Minor Rule Violations Procedure

(b)
(1) Notwithstanding Article II, Sections 1 and 2 of the Code of Procedure, any Committee or the National Business Conduct Committee may, subject to the requirements set forth herein and in Rule 19d-1(c)(2) adopted under the Securities Exchange Act of 1934, as amended, impose a fine (not to exceed $2,500) and/or a censure on any member or person associated with a member with respect to any rule violation listed in the Appendix to this Section.
(2) If the Committee has reason to believe a violation has occurred, the Committee may suggest that the member or associated person submit a Minor Rule Violation Letter specifying in reasonable detail the nature of the violation or violations, including the rule, regulation or statutory provision violated, and consenting to the imposition of a specific sanction or sanctions for the violation or violations, and agreeing to waive such member or person's right to a hearing before a hearing panel, and all rights of appeal to the National Business Conduct Committee, the Securities and Exchange Commission, and the courts or to otherwise challenge the validity of the Letter if the Letter is accepted.
(3) The Letter shall be submitted to the Committee and, if accepted, the Letter shall then be submitted to the National Business Conduct Committee. If the National Business Conduct Committee accepts the Letter, the Corporation will report the violation to the Securities and Exchange Commission as required by the Commission pursuant to a plan approved under Rule 19d-1(c)(2) adopted under the Securities Exchange Act of 1934, as amended. If the Committee or National Business Conduct Committee rejects the Letter, the Committee or National Business Conduct Committee may take any other appropriate disciplinary action with respect to the violation or violations.
(4) If it becomes necessary for the Committee having jurisdiction to file a complaint against the member or person associated with a member under Article II, Section 2 of this Code, the member or person associated with a member shall not be prejudiced in any way by the submission of a Minor Rule Violation Letter under paragraph (2) of this Subsection (b) and the Letter shall have no effect and be given no consideration in any determination of the issues involved in any such complaint.
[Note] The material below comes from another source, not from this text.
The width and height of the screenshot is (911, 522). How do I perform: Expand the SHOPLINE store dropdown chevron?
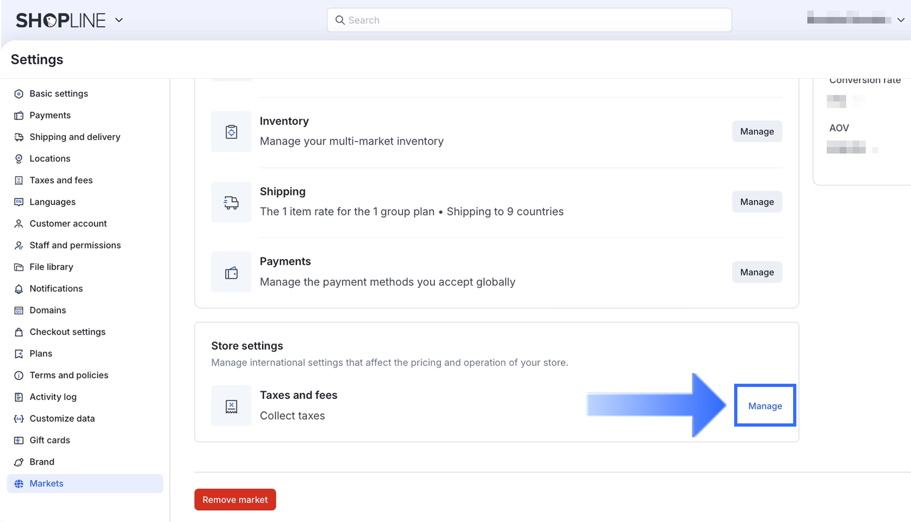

Summary Complaint Procedure

Subsection (b) is renumbered Subsection (c).

Appendix

Violations Appropriate For Disposition Under The Minor Rule Violations Plan

  • Schedule D, Part VI, Section 2(d) to the NASD By-Laws — Failure to comply with the limitations on maximum allowable spreads for securities in which the member makes a market.

  • Article III, Subsections 35(b) and (c) and 35A(b) and (c) of the Rules of Fair Practice and Subsections 8(b) and (c) of the Government Securities Rules — Failure to have advertisements and sales literature approved by a principal prior to use, failure to maintain separate files of advertisements and sales literature containing required information, and failure to file advertisements with the Association within the required time limits.

  • Schedule H to the NASD By-Laws — Failure to file, or filing inaccurate, price and volume reports required to be filed under Schedule H with respect to Non-Nasdaq securities.

  • Article III, Section 41 of the Rules of Fair Practice — Failure to timely file reports of short positions on Form NS-1.

  • Schedule D, Part VI, Sections 4 and 5, Part XII, Section 2, and Part XIII, Section 2, to the NASD By-Laws; Schedule G, Section 2 to the NASD By-Laws — Failure to timely submit required reports and other trade and volume data to the NASD and to transmit trade reports as required over the Nasdaq System.

  • Article III, Section 21 of the Rules of Fair Practice — Failure to keep and preserve books, accounts, records, memoranda and correspondence in conformance with all applicable laws, rules, regulations and statements of policy promulgated thereunder and with the rules of the Association.